1. A quick discussion of Myths regarding control charts (process behavior charts as Wheeler calls them):  See Myth 1

https://www.qualitydigest.com/print/18348

2. An excellent paper with discussion:

Woodall, William H. (2000), "Controversies and Contradictions in Statistical Process Control", Journal of Quality Technology, Vol. 32, No.4 October 2000

 

With respect to your data, you do not actually have a continuous variable being plotted?  It looks like you are plotting something like a percent defective or percent defects.  These data types are typically plotted on p/np-charts or u/c-charts.  

Screen Shot 2023-01-31 at 8.36.14 AM.jpg

 

I would ask what do the values actually mean?  How is the value calculated?  Percent of what?  How is 100% determined? Is there another measure that could be used to assess viability?

There are times when this type of data can be evaluated with a simple X,MR chart:

 

Screen Shot 2023-01-31 at 8.38.03 AM.jpg

"All models are wrong, some are useful" G.E.P. Box
JohannD
Level II

Re: Non Normal Control Chart for SHASH distributed data

First of all, I would like to thank you for all the helpful comments!

@Mark_Bailey : The widening of the lambda scaling via right-click was not familiar to me until now, thank you for this tip!

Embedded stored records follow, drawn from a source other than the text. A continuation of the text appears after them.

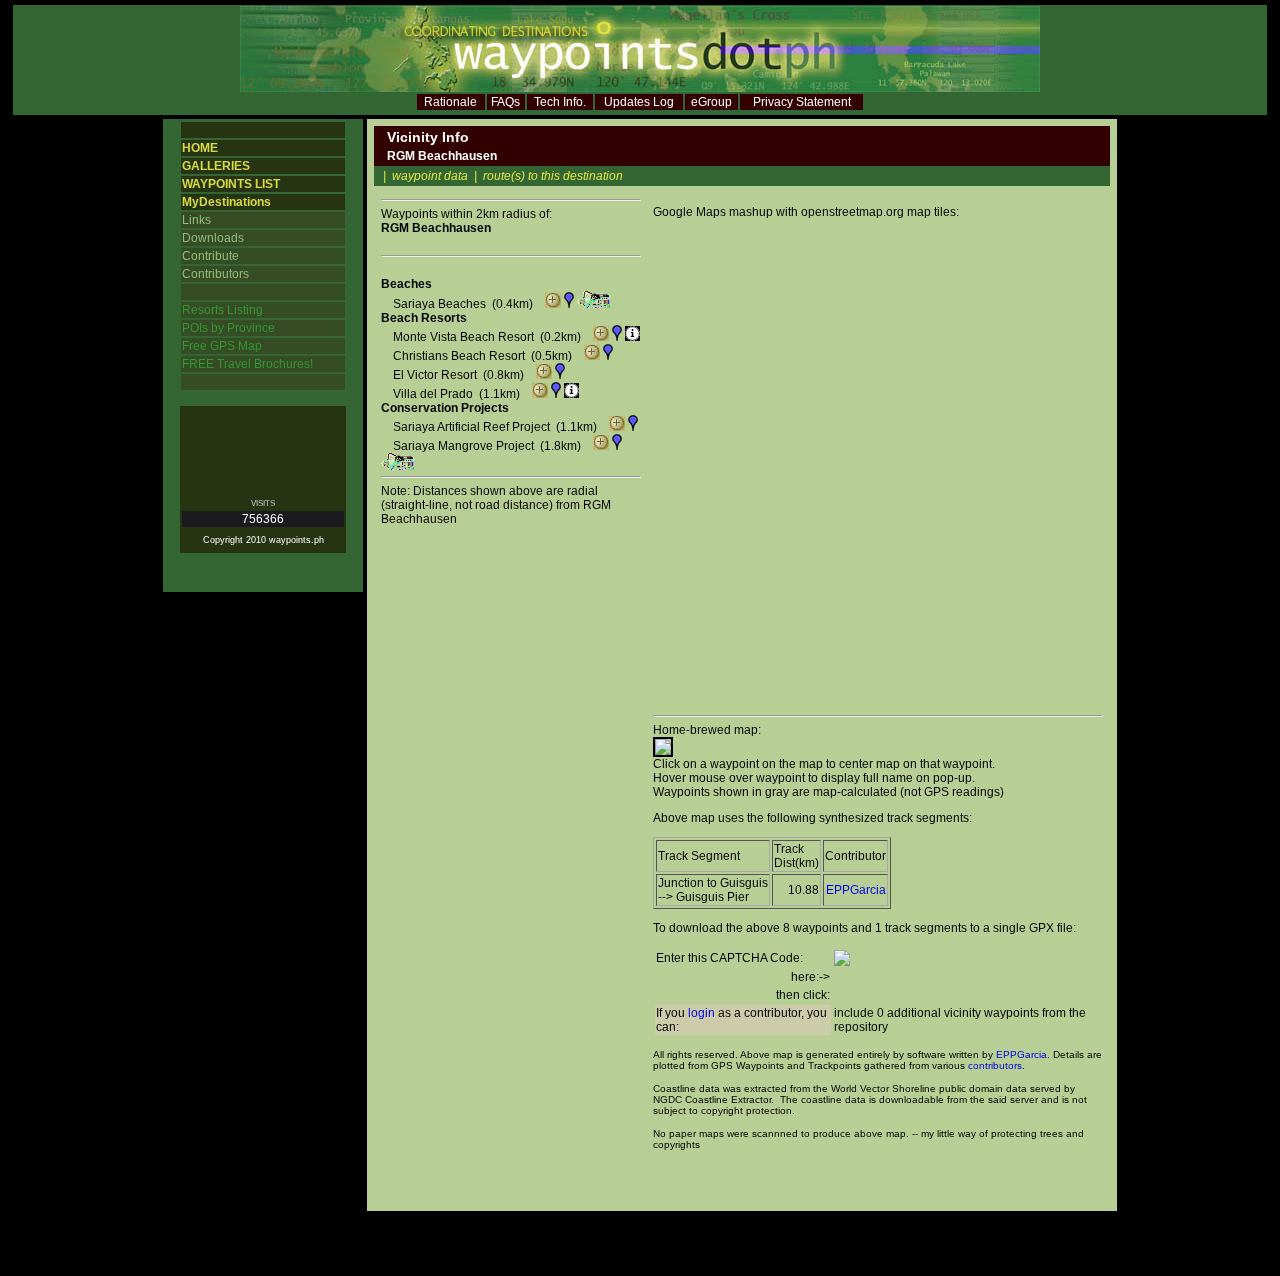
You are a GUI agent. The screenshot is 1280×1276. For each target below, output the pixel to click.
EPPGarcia (856, 890)
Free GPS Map (222, 346)
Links (196, 220)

Regarding the data and my intention, and at this point apologies for not making this clear right at the beginning. The data is about the percentage determination of viable cells within a cultivation process. The determination is made here by quantifying the live cell count and the total cell count (living and dead cells), from which the percentage viability can be determined in the end. This parameter is crucial, as it is decided whether the process can be continued or not depending on the vitality (LSL 90 %). The measurements are individual determinations per batch (one batch, one viability determination, I did not specify the batch number in the sample file), which is why I wanted to use an I-MR chart to check this parameter.
To examine the viability via the control chart, we decided to apply the Western Electric Rules Test 1 (One point is more than 3 standard deviations from the mean), test 2 (Nine (or more) points in a row are on the same side of the mean) and test 5 (Nine (or more) points in a row are on the same side of the mean). The assumption that I need to use non-normal control chart in this investigation finally came from the fact that the data is obviously not normally distributed and one can theoretically also expect that a non-normal distribution is likely, since the parameter operates very close to a natural limit (the cell culture cannot contain more than 100 % viable cells). I was of the assumption that with non-normally distributed data and the application of a "classical" ControlCharts one would receive error messages, which do not actually occur due to special cause variation but are due to the "nature" of the data.
@statman: from your information, however, I understand that the assumption of normal distribution is not mandatory for the application of control charts. unfortunately, I have not yet had a chance to read through all the references, but I will try to do so as soon as possible. In any case, thanks again for this. But if I understand the quality digest source (Myth 1) correctly, Shewart's approach is more about determining outliers and not detecting process shifts? 

statman
Super User

Re: Non Normal Control Chart for SHASH distributed data

It is better you read the references I gave (It will be easier than reading Shewhart's book).  Shewhart was looking for methods to determine if there was anything assignably different in the process.  The control charts he developed accomplish 2 tasks.  Ultimately the charts are used to determine causal structure by means of partitioning the potential sources (X's) and comparing their effects.  Not through experimentation, but through their natural variation being exposed.  The subgroup forms the basis of the comparison.  The within subgroup variation is a function of the x's that vary naturally at that "frequency" (Yes, y-f(x)).  The selection of the subgroup is an important decision (and is seldom taught).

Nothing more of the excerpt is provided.